09-10-2013, 05:17 AM
Hello Eileen, I'm just going to address the revision and have deliberately not read prior comments, so forgive me if anything I say is redundant but I prefer to let such a glorious poem stand outside of any other opinions.
(09-05-2013, 04:39 AM)EileenGreay Wrote: The chalk was quite done exploring -- this is a beautifully British and proper beginning, sounding a little like a schoolmarm, which works very well with the chalkVery much enjoyed the subtlety and rich language herein. Thank you.
each little chapel of your lungs, -- a Catholic schoolmarm
clawing at your skin and drawing -- the rhyme is subtle and the meter is well controlled
a rudimentary alphabet upon your shattered cheeks. -- "rudimentary" breaks the rhythm for me and also, because I'm a little bit cheesy, I thought I'd suggest "an alphabet, basic upon your shattered cheeks" (which of course is probably just me being silly)
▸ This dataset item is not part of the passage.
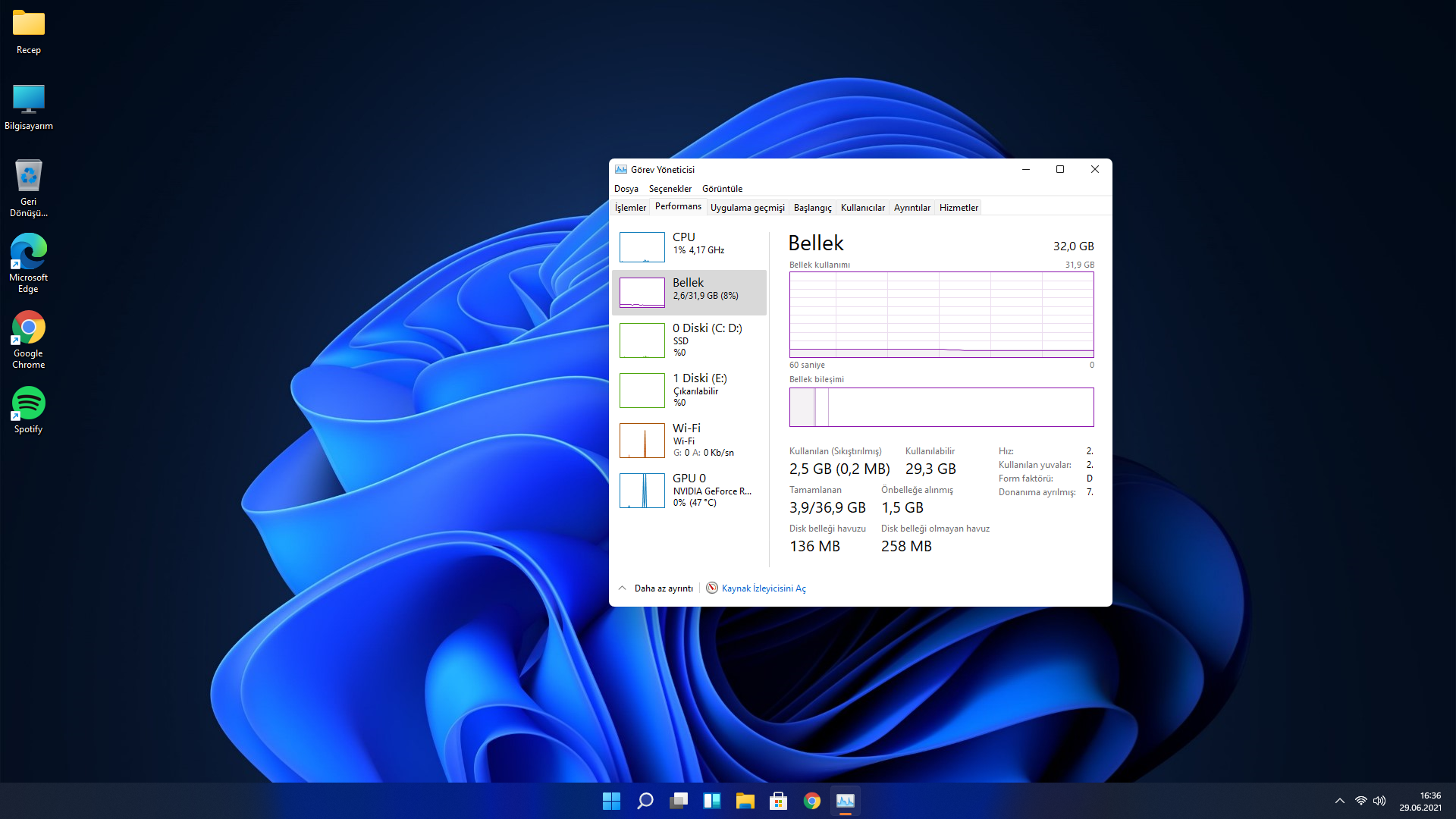The width and height of the screenshot is (1456, 819).
Task: Expand hidden system tray icons chevron
Action: click(1340, 801)
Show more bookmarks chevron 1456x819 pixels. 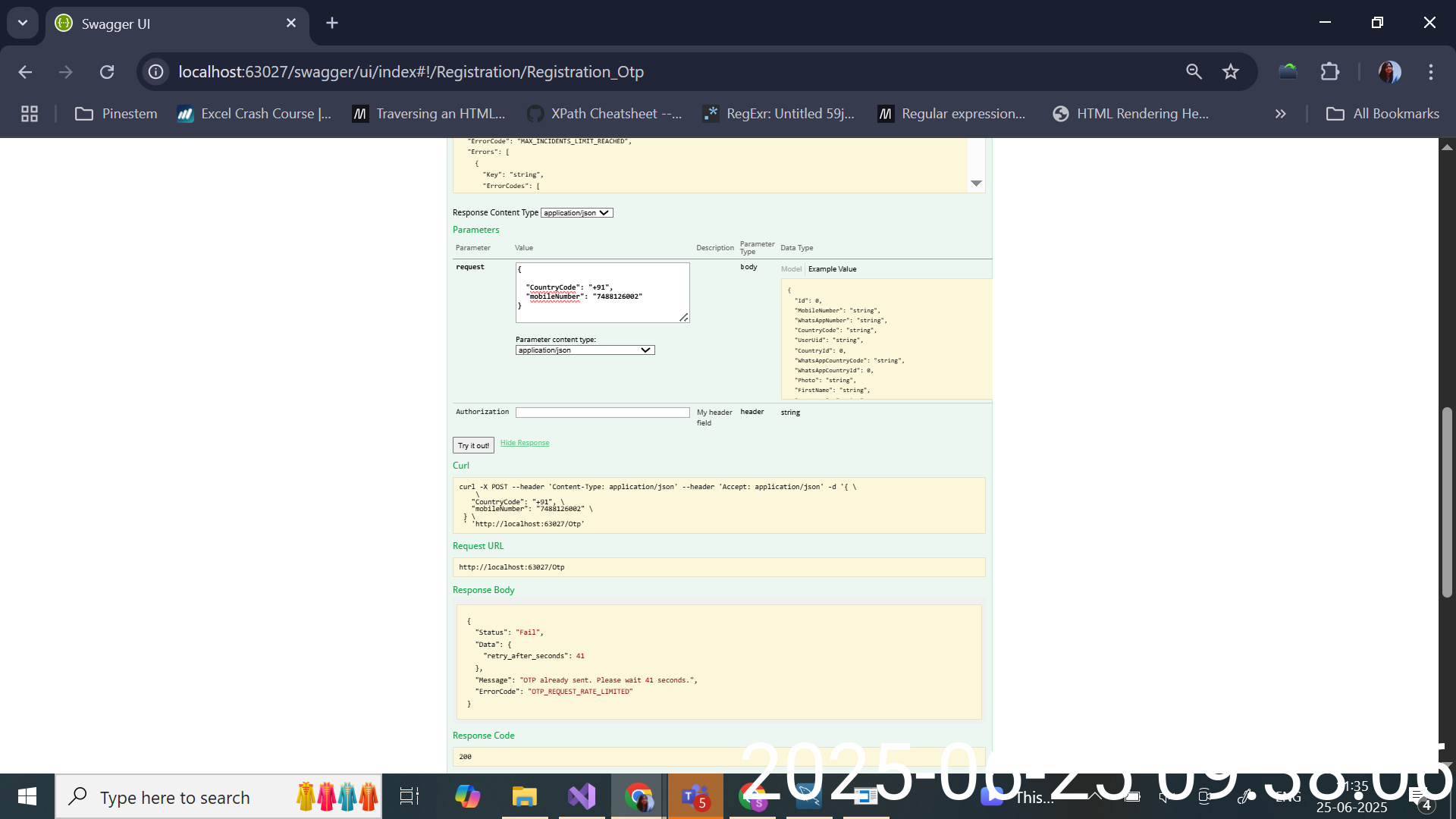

The briny wind had given you a good sniff,
like a starved rottweiler -- personally I'd remove "like" and give this metaphor status
stalking about your ruined flesh,
growling at the splintered gorges of your skin. -- the parallels with the land are strong here and very welcome, in a bit of an "ashes to ashes, dust to dust" sense
The kind sea rushed to embrace you,
her lips and fingers woven through your matted hair. -- for me, this is a little on the hackneyed side -- romance novels weave fingers through hair and give me instant cringe
Then, one big lift,
and off you drift - - -
And now you lie
full fathom five
with pearls for eyes.
And of your face -
no trace, no trace
of hunt or chase. -- this is a stunning stanza. The change of pace, the solid meter and rhyme are reminiscent of Tennyson and it's calling up all sorts of imagery for me
Your final lines
of white and red,
set in the chalk
at Beachy Head. -- another story written in chalk against chalk, lost but for the red that spells only the ending and no more of the life. This is tragic. I wonder though if you'd consider making this a two-line stanza to allow a contrast between it and the previous? It seems like it deserves to be more musing.